[Goal of the exercise]:
Copy every record verbatim. Leave the pictures out.

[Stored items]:
───

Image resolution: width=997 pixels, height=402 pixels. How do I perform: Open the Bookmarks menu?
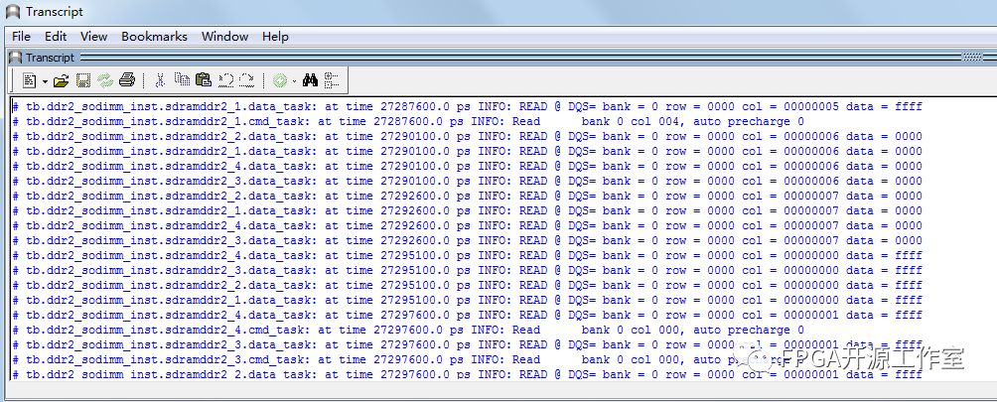pos(154,37)
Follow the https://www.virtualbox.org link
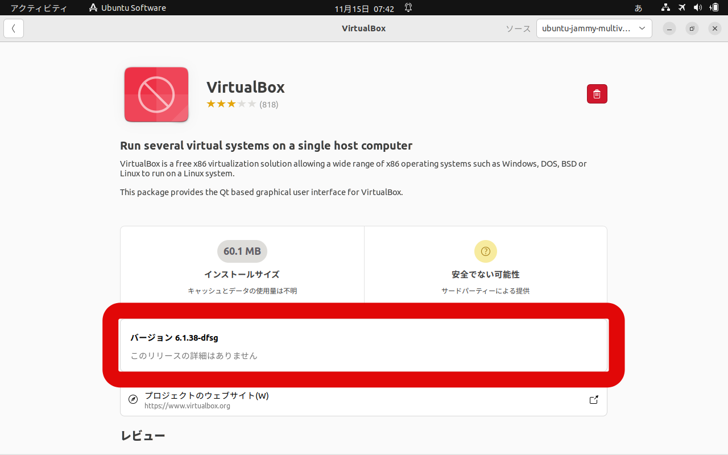This screenshot has height=455, width=728. (188, 406)
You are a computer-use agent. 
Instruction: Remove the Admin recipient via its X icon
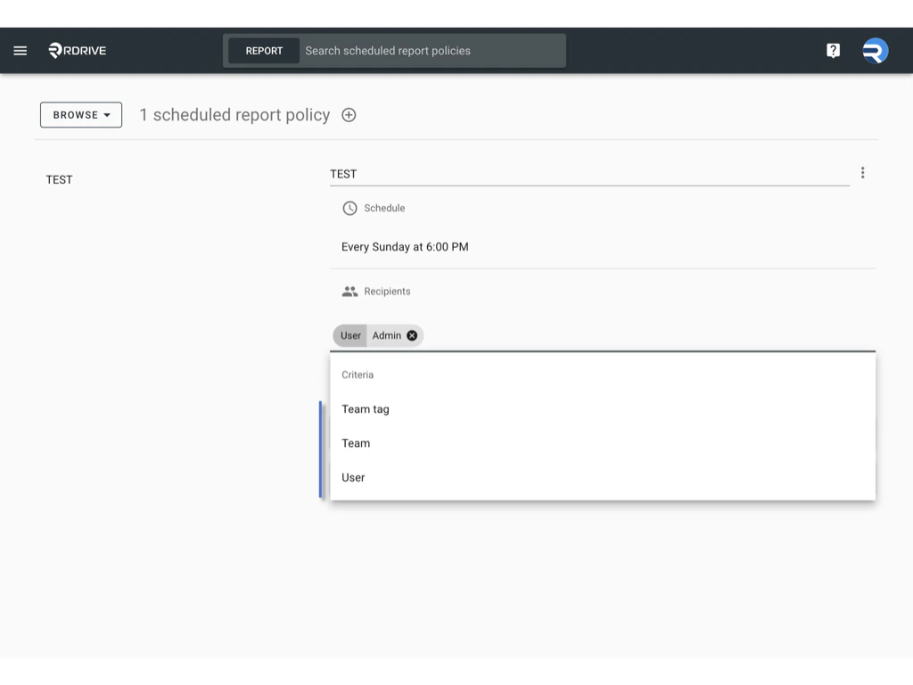411,335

───

[Answer for the task]:
Image resolution: width=997 pixels, height=402 pixels. How do I perform: Open the Bookmarks menu?
pos(154,37)
Follow the https://www.virtualbox.org link
This screenshot has height=455, width=728. (188, 406)
You are a computer-use agent. 
Instruction: Remove the Admin recipient via its X icon
411,335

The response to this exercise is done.